Autre défaillance : le fait que la direction d'OVH n'avait pas inscrit le site sur la liste des établissements répertoriés comme sensibles. Enfin, la présence d'une seule bouche d'incendie dans ce quartier du port autonome de Strasbourg.


L'incident déplorable a mis hors ligne environ 3,6 millions de sites Web répartis sur 464 000 domaines distincts. Octave Klaba n'a pas tardé à faire une sortie vidéo pour présenter ses excuses et expliquer à ses clients ce qui aurait déclenché le feu. On retient surtout que le patron d'OVHCloud a promis tirer des enseignements de ce sinistre et tout faire désormais pour qu'une telle situation « n'arrive plus jamais ».

Pourtant, dix jours après le feu qui a détruit un des quatre datacenters d'OVHcloud, certains médias ont annoncé un nouvel incendie sur le site de Strasbourg du français. Heureusement, la situation a rapidement été maitrisée.

Quoiqu'il en soit, le cabinet d'avocats parisien Ziegler & Associés a pour sa part amorcé un recours collectif contre OVHcloud. Pour le cabinet, si un accord à l'amiable n'est pas trouvé en termes de préjudice et d'indemnisation, l'affaire prendrait le chemin du tribunal de commerce.

Il faut dire que le 16 mars 2021, le PDG d’OVH avait annoncé que les clients bénéficieraient de trois mois gratuits en cas de coupure de service et d'une gratuité de six mois en cas de perte de données.

À cette même date, le fondateur de la société a également reconnu que beaucoup de clients n’avaient pas compris l’offre d’OVH en matière d’hébergement des données et de la nécessité de souscrire à une offre de sauvegarde complémentaire.

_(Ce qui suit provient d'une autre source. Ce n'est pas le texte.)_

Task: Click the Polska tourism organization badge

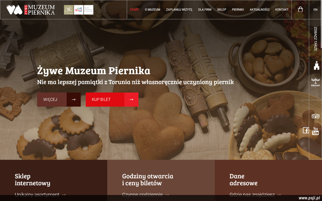Action: pyautogui.click(x=83, y=10)
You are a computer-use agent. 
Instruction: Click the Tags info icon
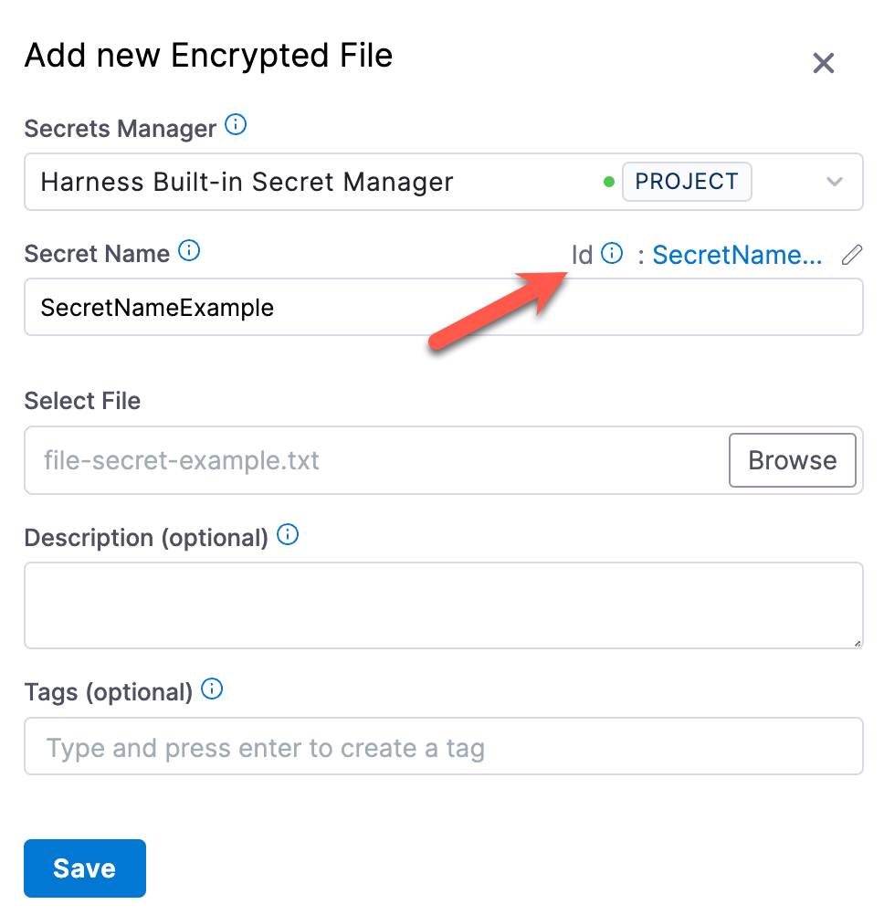pyautogui.click(x=212, y=689)
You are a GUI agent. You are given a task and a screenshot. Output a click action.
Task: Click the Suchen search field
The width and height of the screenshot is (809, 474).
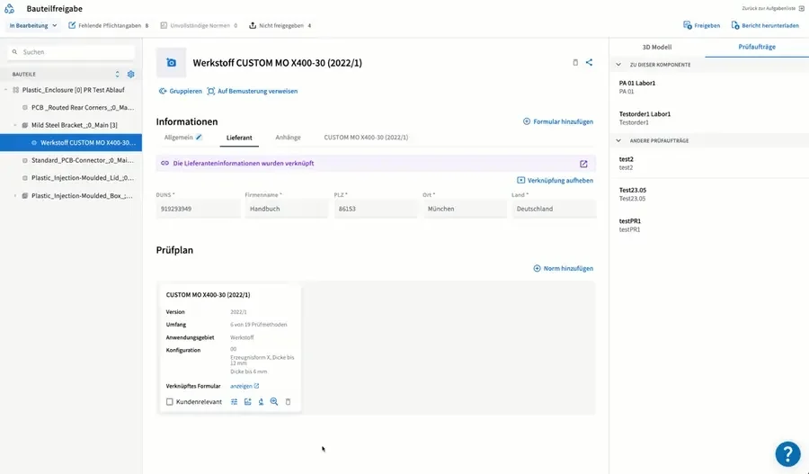tap(71, 52)
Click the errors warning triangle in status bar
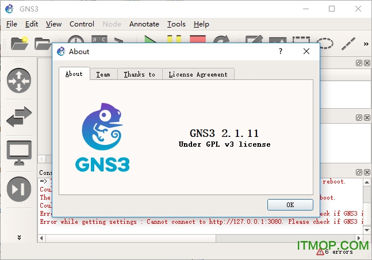 [x=320, y=251]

Octave Klaba a alors annoncé une modification de la politique d’OVH afin d’accroître la sécurité des données et permettre une option de sauvegarde de données à tous les clients, sans aucun surcoût.

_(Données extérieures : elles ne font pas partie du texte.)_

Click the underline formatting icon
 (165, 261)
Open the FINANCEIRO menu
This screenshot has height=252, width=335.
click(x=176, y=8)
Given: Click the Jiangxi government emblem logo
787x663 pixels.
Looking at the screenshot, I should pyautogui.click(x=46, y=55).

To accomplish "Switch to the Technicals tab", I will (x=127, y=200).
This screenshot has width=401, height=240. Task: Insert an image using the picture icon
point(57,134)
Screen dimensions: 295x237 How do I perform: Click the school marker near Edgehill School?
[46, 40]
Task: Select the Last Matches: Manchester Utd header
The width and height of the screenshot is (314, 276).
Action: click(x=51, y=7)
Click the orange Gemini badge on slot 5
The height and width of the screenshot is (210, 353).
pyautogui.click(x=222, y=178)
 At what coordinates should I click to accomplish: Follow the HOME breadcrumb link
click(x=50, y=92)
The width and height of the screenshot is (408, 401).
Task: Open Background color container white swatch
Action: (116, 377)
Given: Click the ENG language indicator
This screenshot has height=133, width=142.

Cette annonce est cruciale car, certains clients n’avaient pas souscrit à l’offre de sauvegarde supplémentaire avant la survenance de l’incendie. Et cela peut avoir un impact sur l’indemnisation future de leurs pertes.

Ainsi, comment les clients dont le préjudice économique est lourd pourront-ils engager la responsabilité d’OVH s’ils sont contraints de ne jamais retrouver leurs données ? Autrement dit, pourront-il obtenir une indemnisation pour les pertes subies ?

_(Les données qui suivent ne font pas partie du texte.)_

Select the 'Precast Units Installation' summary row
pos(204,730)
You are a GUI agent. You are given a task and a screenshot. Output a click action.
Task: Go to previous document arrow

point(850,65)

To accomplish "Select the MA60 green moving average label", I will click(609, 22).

La nature juridique des relations établies entre OVH, prestataire de service, et ses clients est contractuelle. Par conséquent, les stipulations contractuelles présentes au sein des conditions générales du fournisseur règlent la question de la responsabilité.

D’autre part, il existe deux grandes catégories de contrat chez ce type d’hébergeurs. On peut donc retrouver un contrat d’hébergement simple qui ne sera pas assorti de services associés ; on peut également retrouver un contrat d’hébergement avec des services ajoutés comme la possibilité de sauvegarde, de mise en place de plan de continuité ou de reprise d’activité etc.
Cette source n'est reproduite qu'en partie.